Today, I paid a visit to Tsukinokatsura, a very well-known Sake producer for the Nigori and Vintage (Koshu) Sake. This was a very natural and logical visit for me as my company already exports these Sake brands to Singapore and we aim to export them to the rest of the world as well.
Fushimi in Kyoto Prefecture has been a renowned sake-brewing area since before the Edo period (1603–1867). The Fushimi brewery with the longest history is Masuda Tokubee Shoten Co., dating all the way back to 1675. It is best known for brewing Tsukino Katsura, the first ever nigorizake in Japan. Nigorizake is white, cloudy sake that has a fizz, fruity aroma and crisp acidity similar to that of sparkling wine.
The brewery’s sakes are currently exported to around twenty different countries and regions, and are sold by the likes of specialist sake stores in the United States, Germany and Switzerland and high-end hotel and bars in France.
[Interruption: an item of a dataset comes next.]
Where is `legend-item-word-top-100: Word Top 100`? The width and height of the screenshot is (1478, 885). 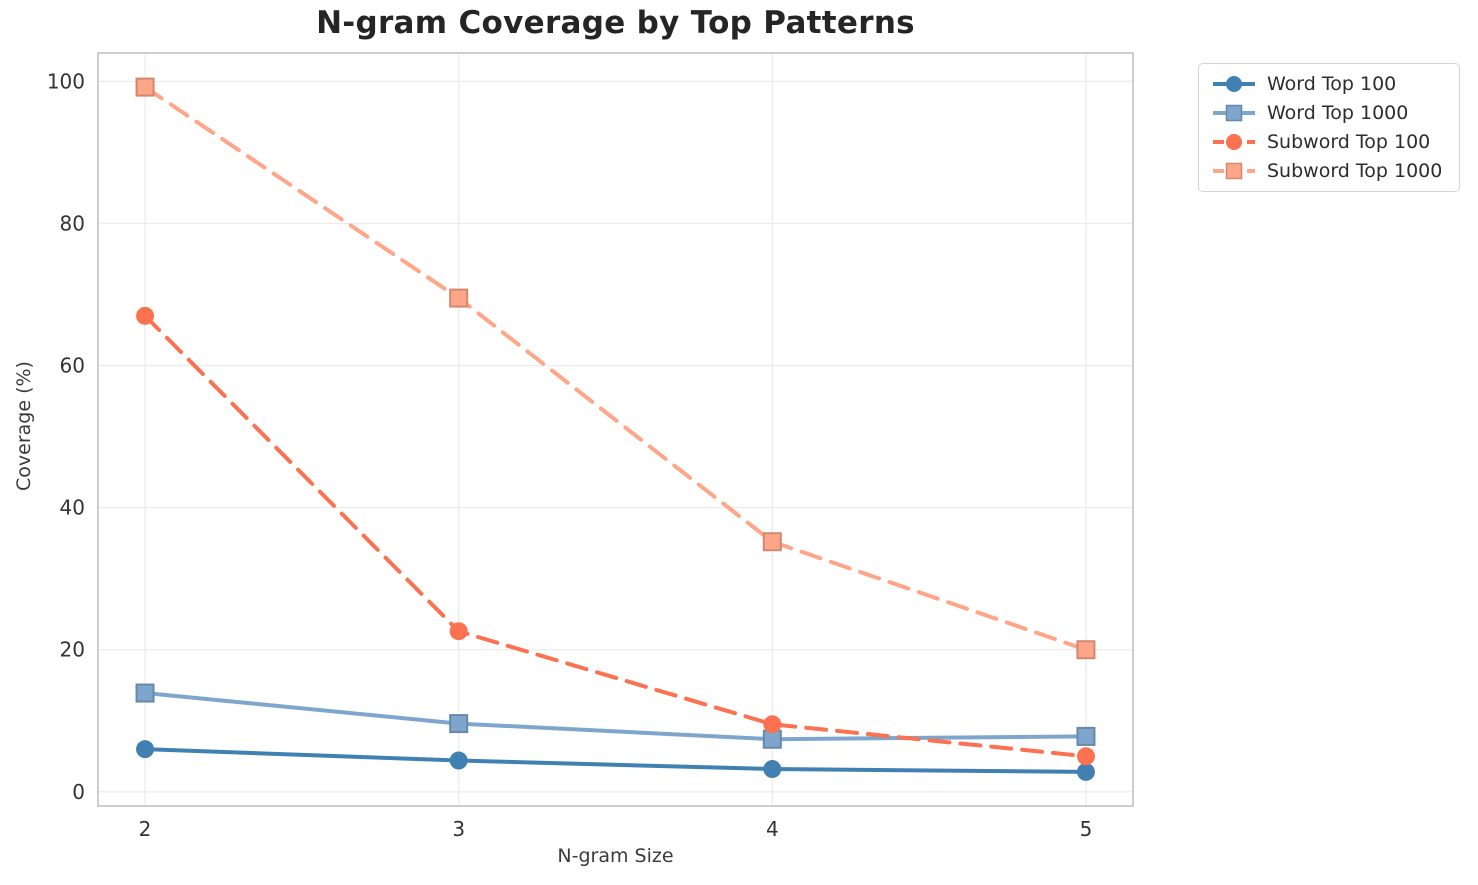 legend-item-word-top-100: Word Top 100 is located at coordinates (1329, 84).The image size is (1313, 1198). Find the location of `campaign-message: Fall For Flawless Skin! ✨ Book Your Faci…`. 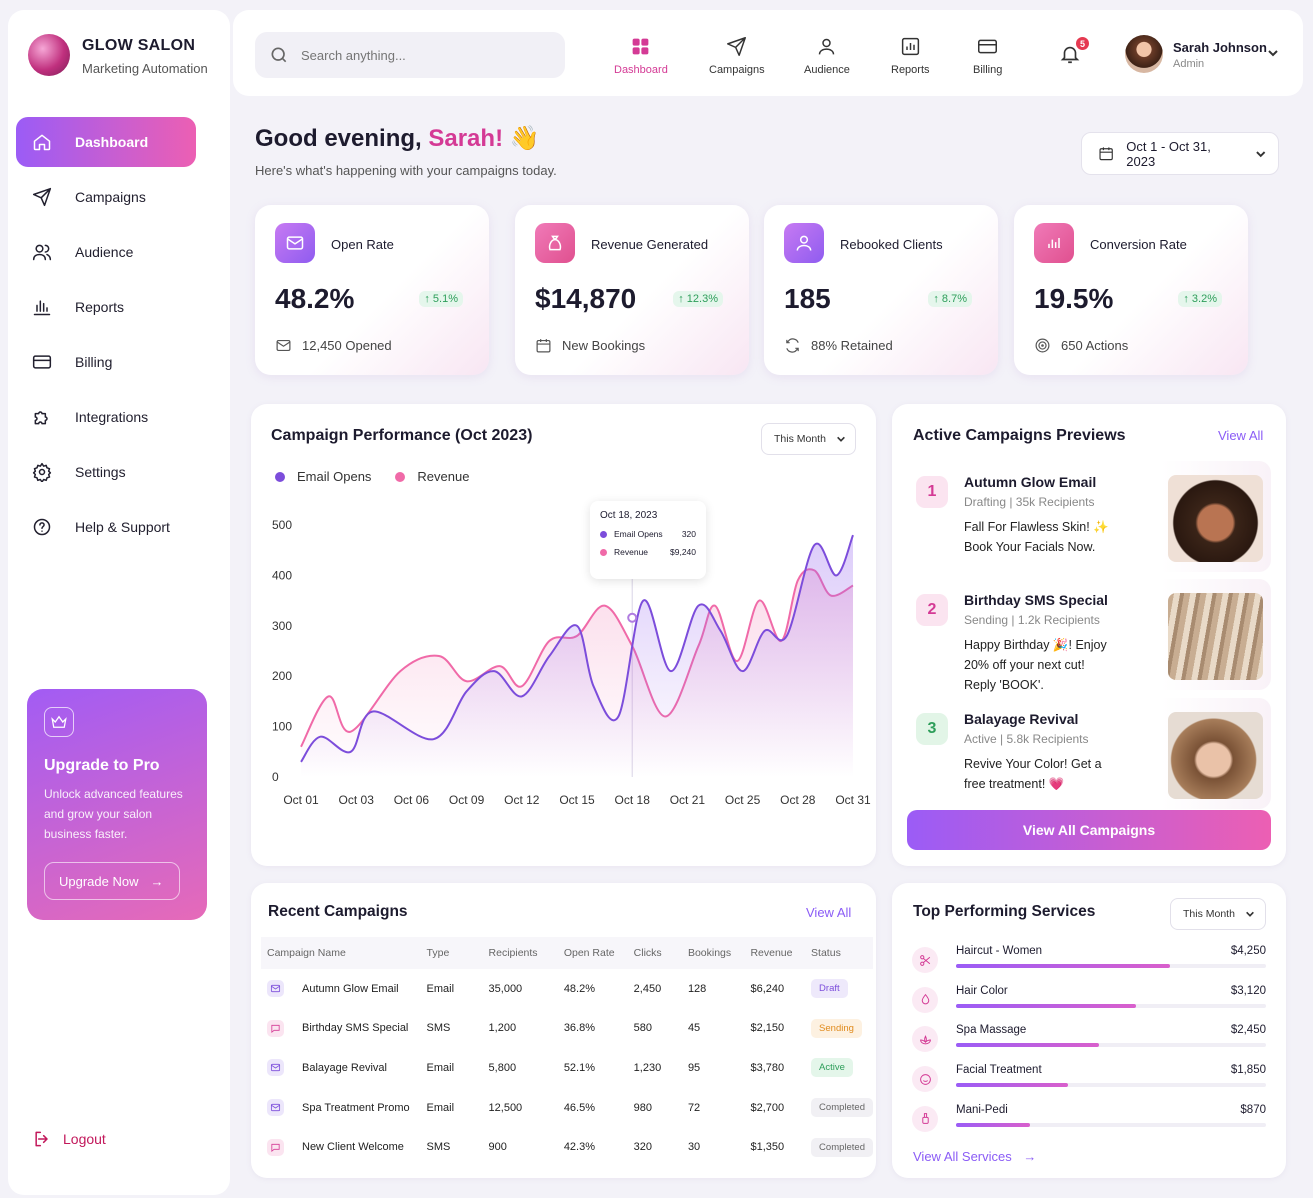

campaign-message: Fall For Flawless Skin! ✨ Book Your Faci… is located at coordinates (1036, 537).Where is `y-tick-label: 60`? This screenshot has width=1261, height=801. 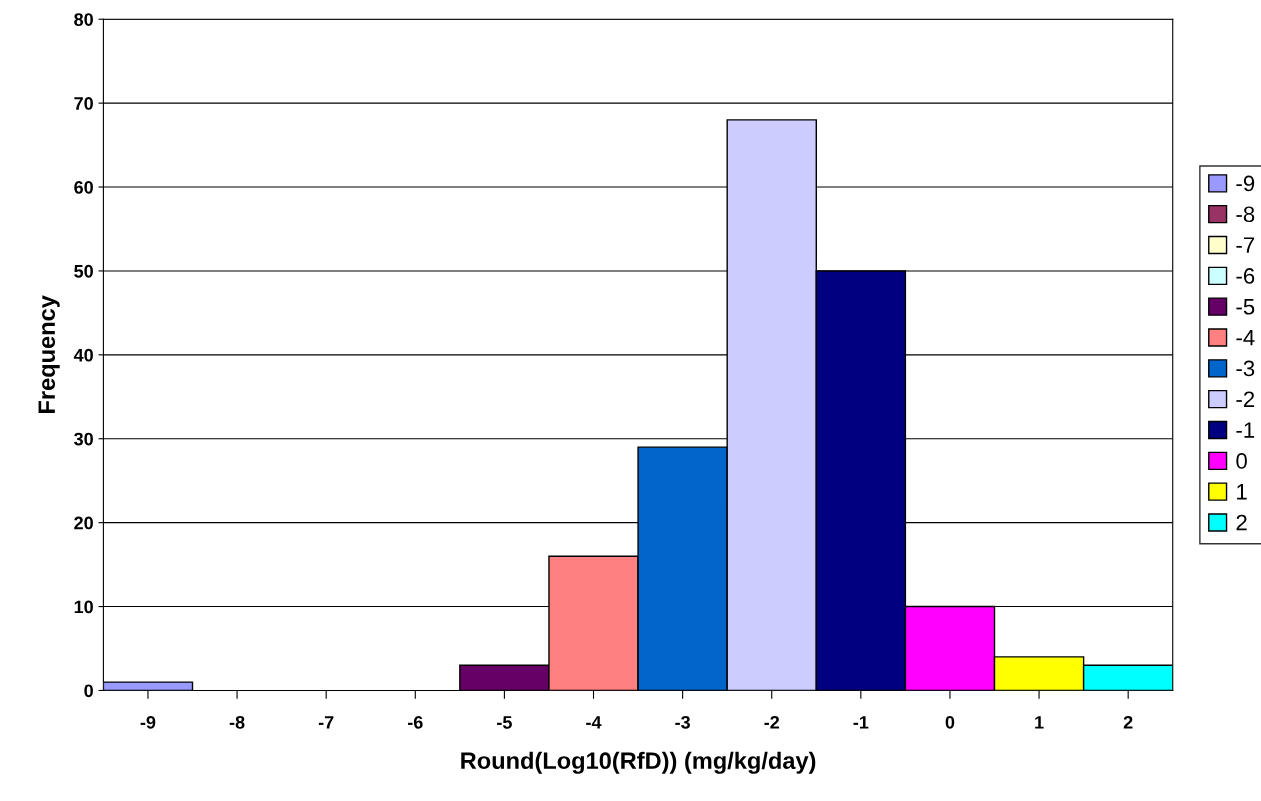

They are also served in top restaurants in New York.
Located just half an hour by train from the center of Kyoto, the brewery attracts a great many tourists from all over the world, eager to come and look round the brewery and sample its products.
Upon arrival, I met up with the company president, Masuda Tokubee-San who as always, was a gracious host.
Masuda Tokubee-san, the president.
Apart from having your typical modern and annual supply of Sake, Tsukinokatsura also holds a large supply of “vintage” and aged Sake. I took the liberty of photographing this for you all. The picture below shows vintage and aged Sake of different ages – most of these are between 10-15 years old. Some of them however, are almost 50 years old! With Sake, the same thing can be true as with Wine. Some years produce incredibly good Sake, and some brands of Sake of course also get better with age.
The collection of aged Sake.
I was also shown around the brewery and company premises by Masuda-San himself, who was happy to show me the mix of modern and traditional that make the Sake from Tsukinokatsura such a popular brand, and one of the things that make our clients from Singapore enjoy it to the degree that they do. The Sake industry in Japan is truly a booming industry, full of changes and Tsukinokatsura is and continues to be at the head of the development.
Masuda-san was very gracious and welcomed visit.
In January 2012, the brewery launched Kasegi Gashira, its first ever product aimed at the overseas market. Kasegi Gashira is a light, fruity sake, completely unlike the convential image of sake with a reduced alcohol content of 8%.
Of course, as with any Kura visit, part of the visit was dedicated to Sake testing. I got a chance to sample some of the brands that I sell as well as a number of others that are made in the Kura. I am pleased to say that Masuda-San truly know what his is about. It is an honor for me to have their Sake and their different brands and vintages of Sake in my selection that is offered to my clients.
Sake tasting in the Kura
Apart from the obvious flavor profile differences between different types of Sake – vintage and non-vintage ones, there are a few other differences as well. Apart from the prominent flavor difference between vintage and non-vintage Sake, the primary difference is visual. I took two pictures to illustrate this. On the first picture, you can see the comparison between a 1-year old Sake and a 3-year old vintage Sake. As you can see, a more vintage Sake has a more golden color.
1 year and 3 year vintage sake comparison.
Usually, the Sake is clean but vintage sake gets golden color and aroma.